We've had a number of threads on this forum related to different aspects of this, but per
and this very recent thread
Let's Encrypt isn't willing to commit to connecting or not connecting from any particular part of the Internet, or otherwise support people making firewall exceptions specifically for Let's Encrypt IP addresses. If there are any IP addresses from which you don't want to allow inbound challenge connections, we request that you use the DNS-01 challenge method.
I should clarify that it’s fine to block requests other than HTTP requests starting with
/.well-known/acme-challenge/ (for HTTP-01) or HTTPS ClientHello messages presenting SNI for names ending in
.acme.invalid (for TLS-SNI-01). Let’s Encrypt doesn’t insist on being able to send arbitrary traffic to arbitrary parts of websites for these validation methods.
the cloud which let’s encrypt chooses is up to them really.
I am not sure why you would suggest a certificate authority such as lets encrypt makes changes to their infrastructure.
(post withdrawn by author, will be automatically deleted in 24 hours unless flagged)
or otherwise support people making firewall exceptions specifically for Let’s Encrypt IP addresses.
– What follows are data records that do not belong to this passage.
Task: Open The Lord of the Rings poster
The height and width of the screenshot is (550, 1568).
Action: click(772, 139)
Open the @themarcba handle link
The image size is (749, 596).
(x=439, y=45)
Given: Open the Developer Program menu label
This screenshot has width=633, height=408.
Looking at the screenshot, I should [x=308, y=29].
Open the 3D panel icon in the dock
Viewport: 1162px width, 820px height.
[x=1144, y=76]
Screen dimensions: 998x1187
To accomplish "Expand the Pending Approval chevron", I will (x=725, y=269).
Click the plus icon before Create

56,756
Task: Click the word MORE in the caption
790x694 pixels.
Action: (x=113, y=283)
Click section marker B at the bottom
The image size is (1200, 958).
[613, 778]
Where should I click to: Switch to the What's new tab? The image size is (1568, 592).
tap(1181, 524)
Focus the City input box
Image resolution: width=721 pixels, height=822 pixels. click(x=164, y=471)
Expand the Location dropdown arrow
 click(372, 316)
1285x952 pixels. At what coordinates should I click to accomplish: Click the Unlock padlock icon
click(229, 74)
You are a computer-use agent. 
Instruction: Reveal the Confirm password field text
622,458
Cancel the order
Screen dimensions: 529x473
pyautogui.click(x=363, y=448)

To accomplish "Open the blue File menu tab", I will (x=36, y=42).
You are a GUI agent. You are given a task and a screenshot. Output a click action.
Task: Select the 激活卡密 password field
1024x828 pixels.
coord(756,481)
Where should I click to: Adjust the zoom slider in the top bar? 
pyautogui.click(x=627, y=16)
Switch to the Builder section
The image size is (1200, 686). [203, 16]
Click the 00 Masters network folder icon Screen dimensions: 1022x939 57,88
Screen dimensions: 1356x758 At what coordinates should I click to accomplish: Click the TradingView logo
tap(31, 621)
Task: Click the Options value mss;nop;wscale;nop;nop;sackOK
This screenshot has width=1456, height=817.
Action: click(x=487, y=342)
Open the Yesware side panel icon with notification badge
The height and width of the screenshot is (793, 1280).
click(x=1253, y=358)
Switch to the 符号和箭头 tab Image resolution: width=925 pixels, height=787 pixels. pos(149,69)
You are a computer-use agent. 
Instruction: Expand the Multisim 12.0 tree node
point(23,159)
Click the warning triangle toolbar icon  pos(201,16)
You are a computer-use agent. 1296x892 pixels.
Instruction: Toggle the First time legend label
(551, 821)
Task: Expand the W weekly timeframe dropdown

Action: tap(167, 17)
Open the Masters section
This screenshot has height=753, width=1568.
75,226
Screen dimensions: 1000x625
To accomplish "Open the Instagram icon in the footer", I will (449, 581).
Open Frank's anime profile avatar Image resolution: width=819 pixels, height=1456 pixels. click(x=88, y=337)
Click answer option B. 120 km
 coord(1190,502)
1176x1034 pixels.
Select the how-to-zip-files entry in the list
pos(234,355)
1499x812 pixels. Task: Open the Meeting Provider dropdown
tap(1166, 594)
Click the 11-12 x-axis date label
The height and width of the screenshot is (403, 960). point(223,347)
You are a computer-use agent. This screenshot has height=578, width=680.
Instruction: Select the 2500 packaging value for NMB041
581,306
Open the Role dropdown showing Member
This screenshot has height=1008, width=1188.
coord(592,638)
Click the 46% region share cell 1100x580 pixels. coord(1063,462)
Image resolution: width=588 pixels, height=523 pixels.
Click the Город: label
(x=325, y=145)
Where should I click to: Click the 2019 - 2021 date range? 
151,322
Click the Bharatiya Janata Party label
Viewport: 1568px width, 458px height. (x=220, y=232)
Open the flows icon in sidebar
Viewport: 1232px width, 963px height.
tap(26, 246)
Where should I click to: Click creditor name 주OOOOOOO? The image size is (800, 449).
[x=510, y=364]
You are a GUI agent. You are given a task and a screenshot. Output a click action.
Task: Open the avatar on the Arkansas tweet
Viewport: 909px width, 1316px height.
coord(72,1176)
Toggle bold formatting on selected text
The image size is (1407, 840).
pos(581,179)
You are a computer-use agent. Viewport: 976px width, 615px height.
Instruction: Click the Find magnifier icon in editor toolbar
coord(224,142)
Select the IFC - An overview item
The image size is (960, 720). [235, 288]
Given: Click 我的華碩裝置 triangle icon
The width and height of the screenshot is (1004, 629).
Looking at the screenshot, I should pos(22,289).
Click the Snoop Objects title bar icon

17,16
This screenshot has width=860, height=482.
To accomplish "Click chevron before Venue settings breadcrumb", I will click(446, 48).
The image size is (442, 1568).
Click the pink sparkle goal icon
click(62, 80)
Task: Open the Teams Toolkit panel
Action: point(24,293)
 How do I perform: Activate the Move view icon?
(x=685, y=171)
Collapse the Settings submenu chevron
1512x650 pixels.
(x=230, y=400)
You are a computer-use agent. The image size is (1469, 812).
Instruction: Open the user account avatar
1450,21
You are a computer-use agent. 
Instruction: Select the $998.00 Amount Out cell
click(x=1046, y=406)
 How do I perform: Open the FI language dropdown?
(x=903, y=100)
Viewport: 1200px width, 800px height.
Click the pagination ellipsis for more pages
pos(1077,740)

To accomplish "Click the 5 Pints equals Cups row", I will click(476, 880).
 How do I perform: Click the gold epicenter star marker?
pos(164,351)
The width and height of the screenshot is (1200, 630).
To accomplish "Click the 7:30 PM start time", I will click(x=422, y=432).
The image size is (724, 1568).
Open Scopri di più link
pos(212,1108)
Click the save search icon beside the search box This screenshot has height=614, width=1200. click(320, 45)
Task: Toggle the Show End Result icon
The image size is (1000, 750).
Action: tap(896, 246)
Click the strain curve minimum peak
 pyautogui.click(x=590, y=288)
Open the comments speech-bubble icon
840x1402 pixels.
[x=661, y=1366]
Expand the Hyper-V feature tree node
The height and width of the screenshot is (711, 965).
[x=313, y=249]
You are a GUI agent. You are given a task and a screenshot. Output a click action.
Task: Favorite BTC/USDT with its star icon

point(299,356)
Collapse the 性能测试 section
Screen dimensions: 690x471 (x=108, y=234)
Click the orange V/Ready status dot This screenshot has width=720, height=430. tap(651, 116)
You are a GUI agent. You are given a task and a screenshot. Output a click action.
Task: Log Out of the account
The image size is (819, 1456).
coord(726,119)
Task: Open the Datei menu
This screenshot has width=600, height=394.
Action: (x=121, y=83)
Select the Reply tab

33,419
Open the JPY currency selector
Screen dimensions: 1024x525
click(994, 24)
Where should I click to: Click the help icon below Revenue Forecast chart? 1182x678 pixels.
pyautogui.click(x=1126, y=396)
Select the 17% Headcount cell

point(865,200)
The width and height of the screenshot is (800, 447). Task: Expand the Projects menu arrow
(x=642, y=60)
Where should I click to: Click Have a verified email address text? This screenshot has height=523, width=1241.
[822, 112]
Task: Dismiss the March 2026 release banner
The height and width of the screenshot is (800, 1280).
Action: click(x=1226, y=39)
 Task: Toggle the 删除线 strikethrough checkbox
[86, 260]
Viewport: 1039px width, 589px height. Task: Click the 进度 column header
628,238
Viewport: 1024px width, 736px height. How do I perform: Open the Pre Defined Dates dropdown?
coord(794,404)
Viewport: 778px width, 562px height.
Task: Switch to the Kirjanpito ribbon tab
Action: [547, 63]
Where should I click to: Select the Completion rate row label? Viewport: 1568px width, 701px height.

Why not? Your business is to supply certificates and authenticate the domain (ownership)? In the mentioned threads I don’t read any argumentation why validating from your ‘hidden’ ip’s is better than from known published ip’s? Can you elaborate on this?
Amazon is an infrastructure as a service provider
They provide services which people can use in different ways
Not everyone on amazon is misusing the services. In fact very large organisations and governments use AWS services.
Almost every web hosting company and Infrastructure as a Service provider will have people who abuse the service. It doesn’t mean that everyone else using the service agrees with them.
AWS selection is usually based on availability, security, pricing and ease of use. Almost no one picks a Infrastructure as a service provider using your rationale.
once again this is a normal process for Software as a service providers
Validating from non published IPs means they can load balance around the world and choose how they approach a problem.
Having to use certain IPs adds a lot of overhead.
Most modern firewalls can support host name based filters and this has been discussed before.
I’ve closed this topic since the tone between participants is degrading quickly and the original topic has been addressed by @schoen.